• _PROBLEM A_
Decide whether each statement agrees with the passage on Byrd Spilman Dewey's writing career. Answer yes or no for each, and quote the deciding words. (i) Her first known work appeared in the Christian Union. (ii) She wrote "The Sitting Room" column through September 1891. (iii) Her Good Housekeeping articles were mostly poems.
• _PROBLEM B_
Carry on the passage about Byrd Spilman Dewey's writing career, starting after its final sentence.

• _DOCUMENT PASSAGE_

=-=-=-=-=

Byrd Spilman Dewey and Fred Dewey, 1885

== Writing career ==

Byrd Spilman Dewey's first known work appeared in the Florida Farmer and Fruit Grower newspaper in 1887. She contributed to the column "Our Home Circle" by Helen Harcourt under the pen name Aunt Judith Sunshine. She provided recipes and household tips on dealing with the harsh South Florida environment. In 1887 she published her first article in a national magazine, the Christian Union, entitled "On Toast".

She followed that article with others in the Christian Union such as "Our Perfect Home (suggested by What I Covet)" and "The Wall Furniture in Our Perfect Home"; under pen names of Judith Sunshine or Judith Ray. In the period between 1889 and 1895 she published a series of articles in Good Housekeeping, mostly short stories on a variety of moral and home topics.

In 1891, Dewey became the first columnist in Guy Metcalf's newspaper The Tropical Sun. She began publishing her weekly column "The Sitting Room" in April 1891 and wrote the column through September 1891. Her byline for the columns was "Aunt Judith". She also signed several poems, short stories, advice columns, and recipes with the initials J. S. The column featured housekeeping advice, philosophy on family and married life, and recipes suited for the tropical household.

=-=-=-=-=

• _PROVIDED RECORDS_
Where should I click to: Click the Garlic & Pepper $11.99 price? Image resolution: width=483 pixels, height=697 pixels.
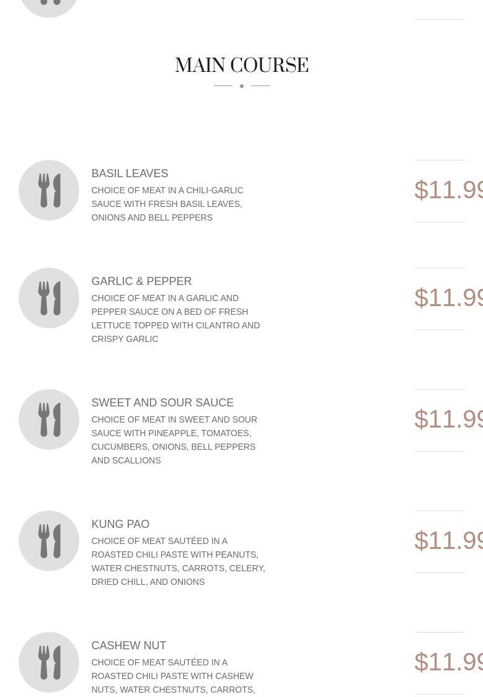(448, 297)
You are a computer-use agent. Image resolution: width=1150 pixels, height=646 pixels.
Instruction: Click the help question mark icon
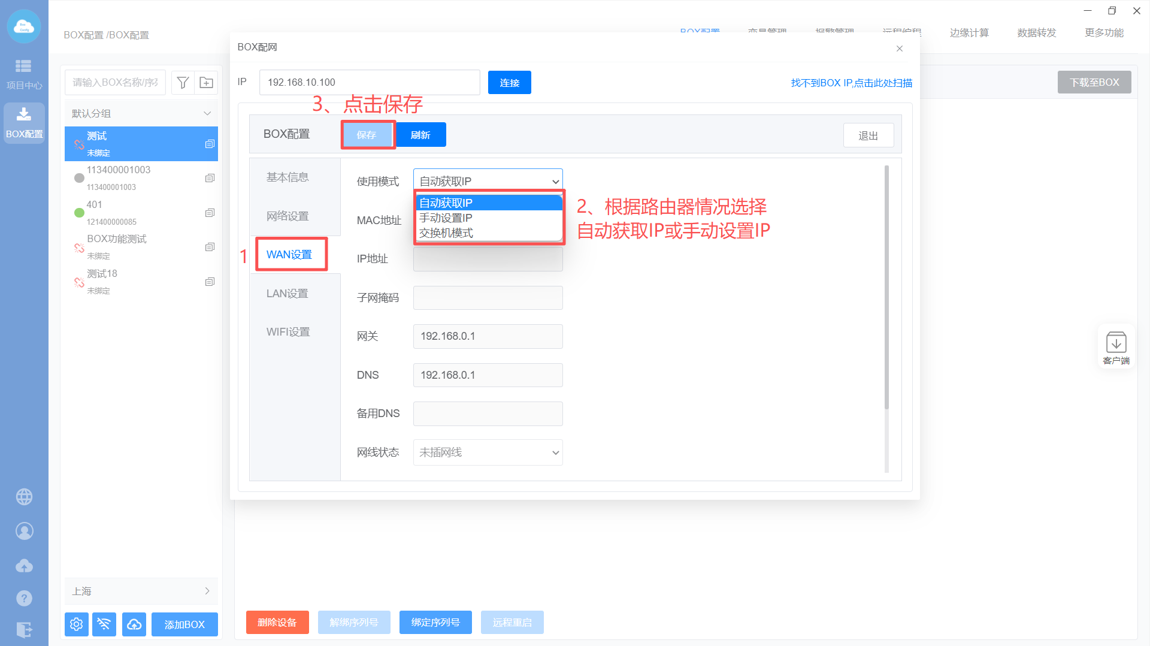24,598
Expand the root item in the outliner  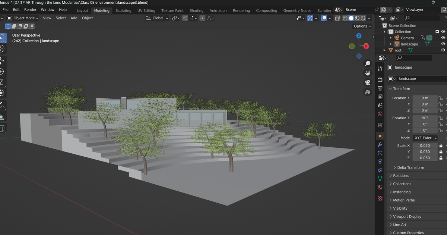(x=385, y=50)
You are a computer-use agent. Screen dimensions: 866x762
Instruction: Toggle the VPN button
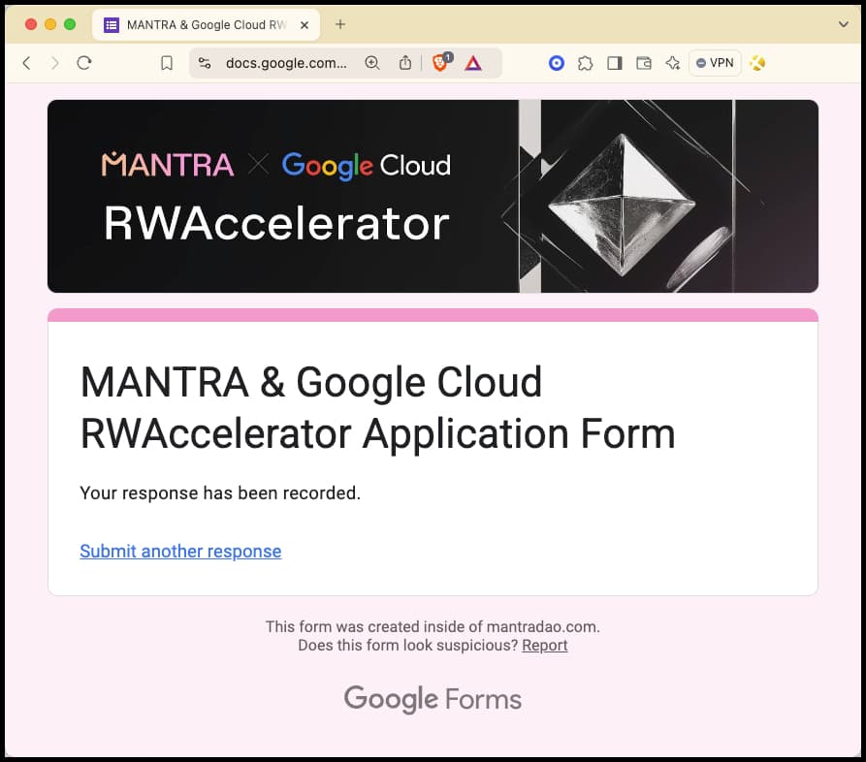(x=715, y=63)
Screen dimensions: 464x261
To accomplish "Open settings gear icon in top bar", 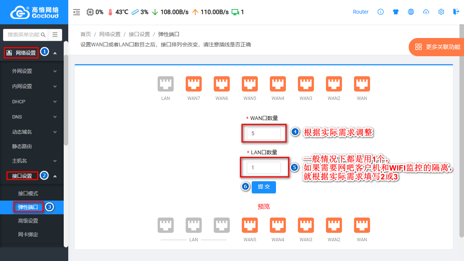I will point(441,12).
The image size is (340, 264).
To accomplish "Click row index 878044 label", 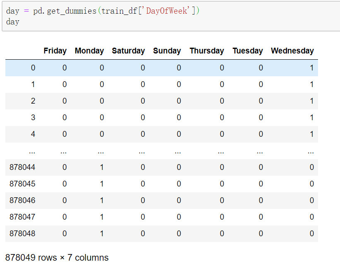I will tap(22, 167).
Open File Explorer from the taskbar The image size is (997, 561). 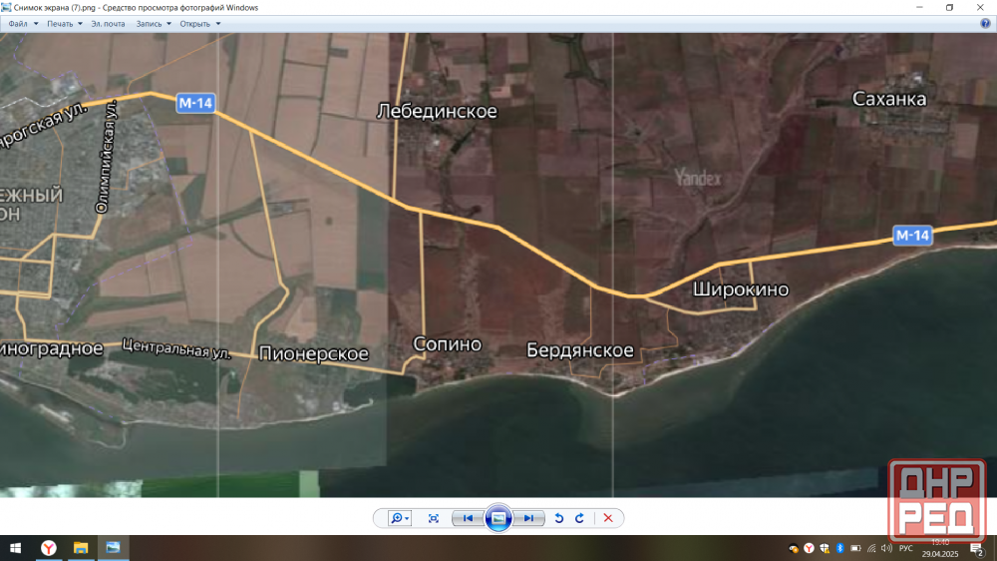[80, 548]
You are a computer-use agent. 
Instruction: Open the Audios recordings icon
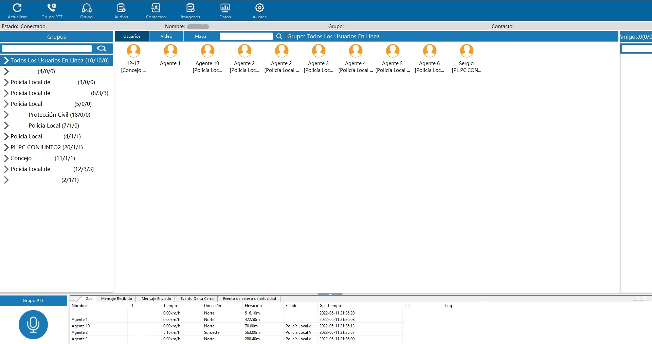[121, 8]
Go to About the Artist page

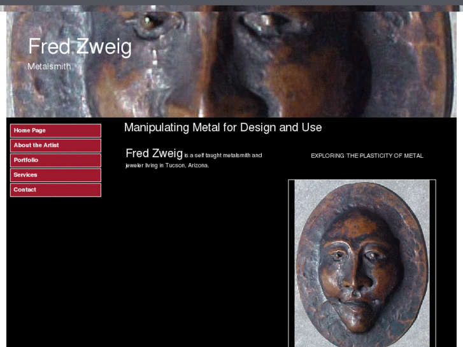point(55,145)
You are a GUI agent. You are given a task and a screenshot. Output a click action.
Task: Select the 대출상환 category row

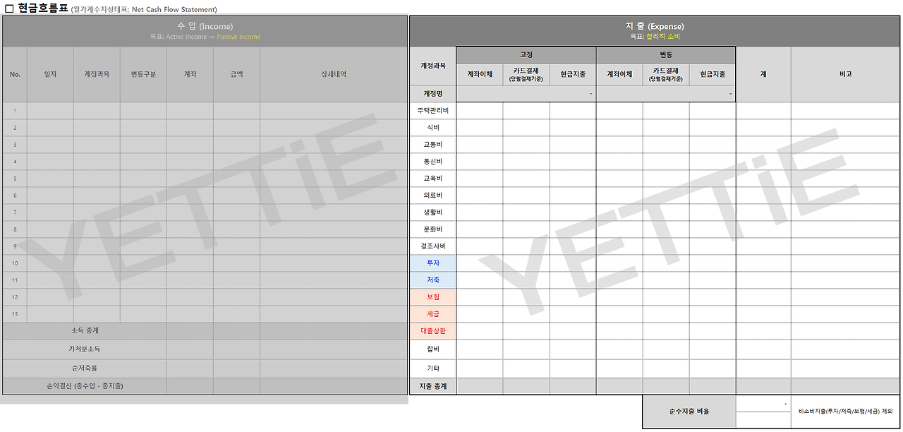432,331
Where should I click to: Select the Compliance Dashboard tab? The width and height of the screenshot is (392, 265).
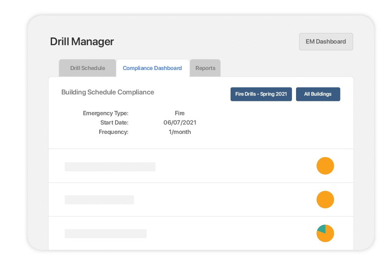click(x=152, y=68)
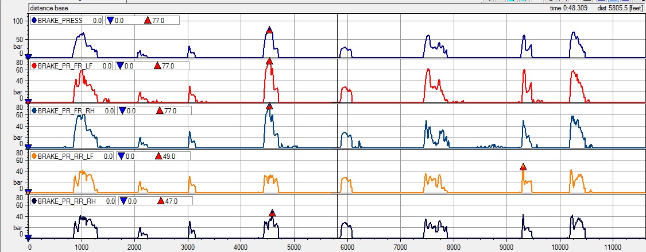Click the orange BRAKE_PR_RR_LF channel dot

click(x=34, y=156)

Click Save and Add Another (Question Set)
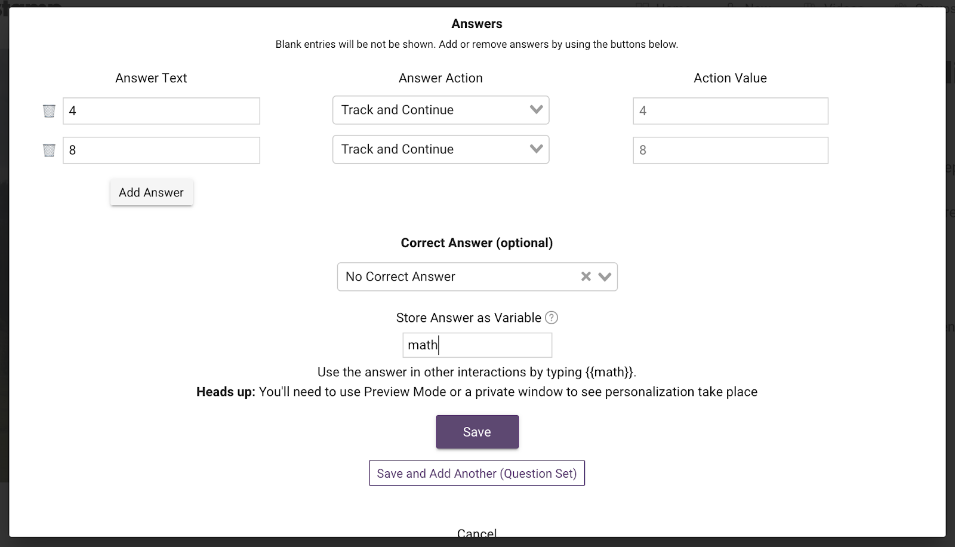tap(476, 474)
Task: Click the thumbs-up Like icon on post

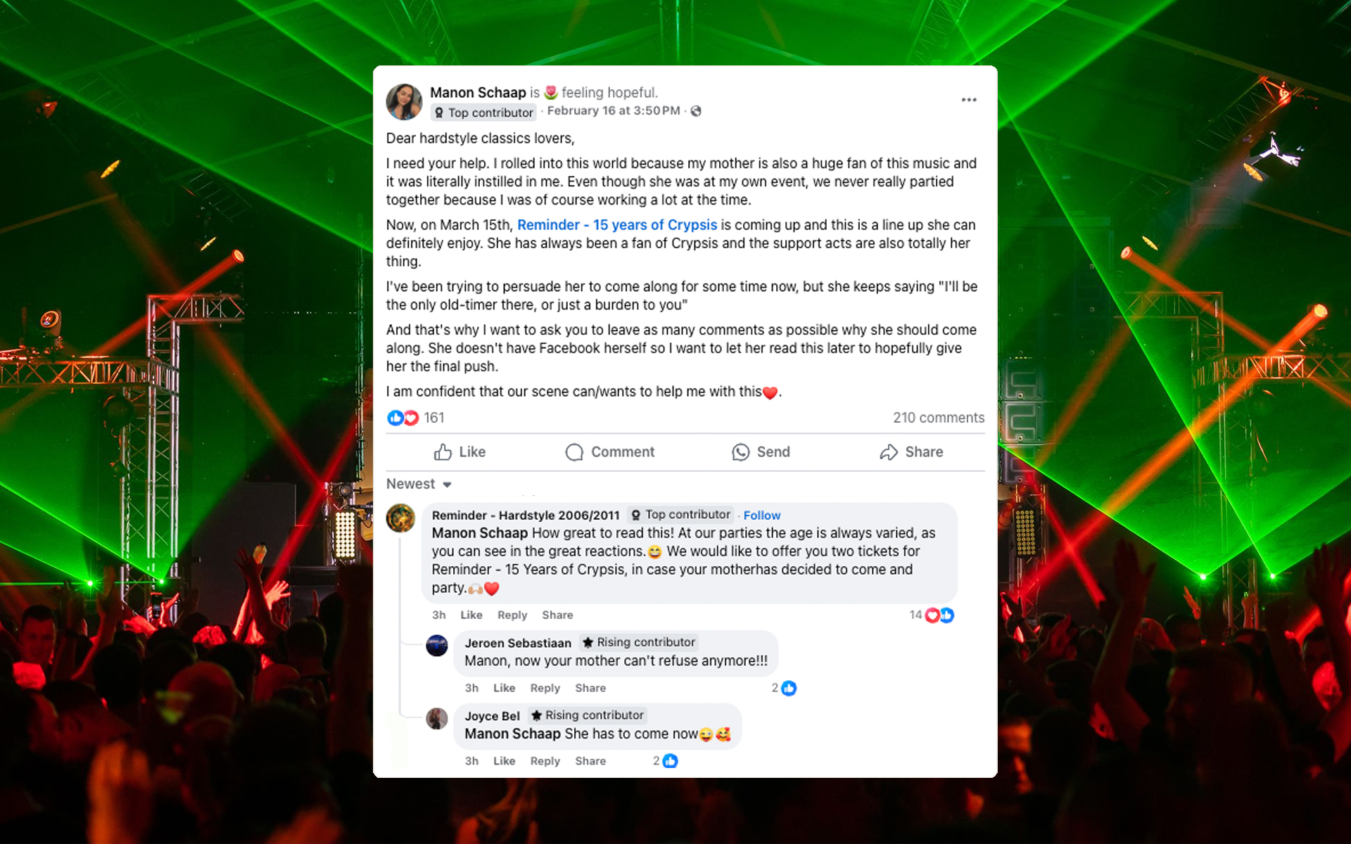Action: 443,452
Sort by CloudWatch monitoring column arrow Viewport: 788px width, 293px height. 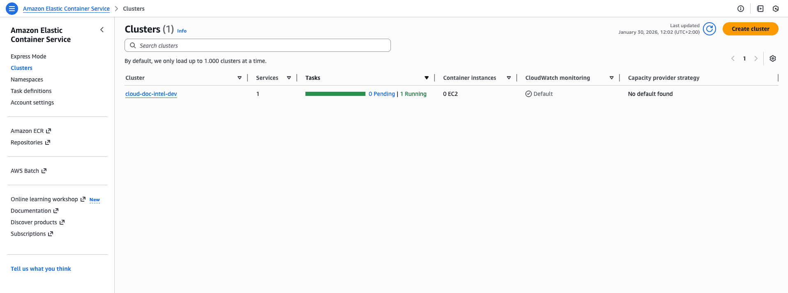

=-=-=-=-=

• _ANSWER BOX A_
(i) No: "Byrd Spilman Dewey's first known work appeared in the Florida Farmer and Fruit Grower newspaper in 1887."
(ii) Yes: "wrote the column through September 1891"
(iii) No: "mostly short stories on a variety of moral and home topics"

• _ANSWER BOX B_
In 1896, she published her first work under her own name in the Lake Worth Historian, a publication produced by the pioneer women of Lake Worth as a fundraiser for the Royal Poinciana Chapel.

Little, Brown & Company published her sentinel work, Bruno, in 1899. The book sold well across the country—more than 100,000 copies during its first year of publication—and was received well in national reviews. It was featured as a standard reader in several school catalogs around the United States. The book was autobiographical in nature, with Mrs. Dewey becoming the character of "Judith" and her husband the character of "Julius". That Bruno served as an autobiography was confirmed in the 2012 biography of the Deweys, Pioneering Palm Beach: The Deweys and the South Florida Frontier, where the authors were able to match land records and events to the book's storyline.

Her second book, The Blessed Isle and its Happy Families, was published in 1907 by the Press of the Record Company. This book told the stories of the cats and dogs that graced the Dewey home in West Palm Beach, Florida during the 1890s to early 1900s. The book had its genesis from a series of articles Mrs. Dewey published in Vogue magazine. The stories took place at Ben Trovato, the Dewey homestead on Lake Worth where they had moved following the sale of their 76 acre of property on Lake Mangonia. Her third book, From Pine Woods to Palm Groves, was published in 1909 in serialized form in The Florida Review, a Florida literary journal. This book is set at the beginning of the Dewey's adventures in the nascent Palm Beach County during the time from 1887 to 1893. Ben Trovato served as a focal point for national dignitaries including Henry Phipps, Richard Watson Gilder, and Mr. and Mrs. Woodrow Wilson.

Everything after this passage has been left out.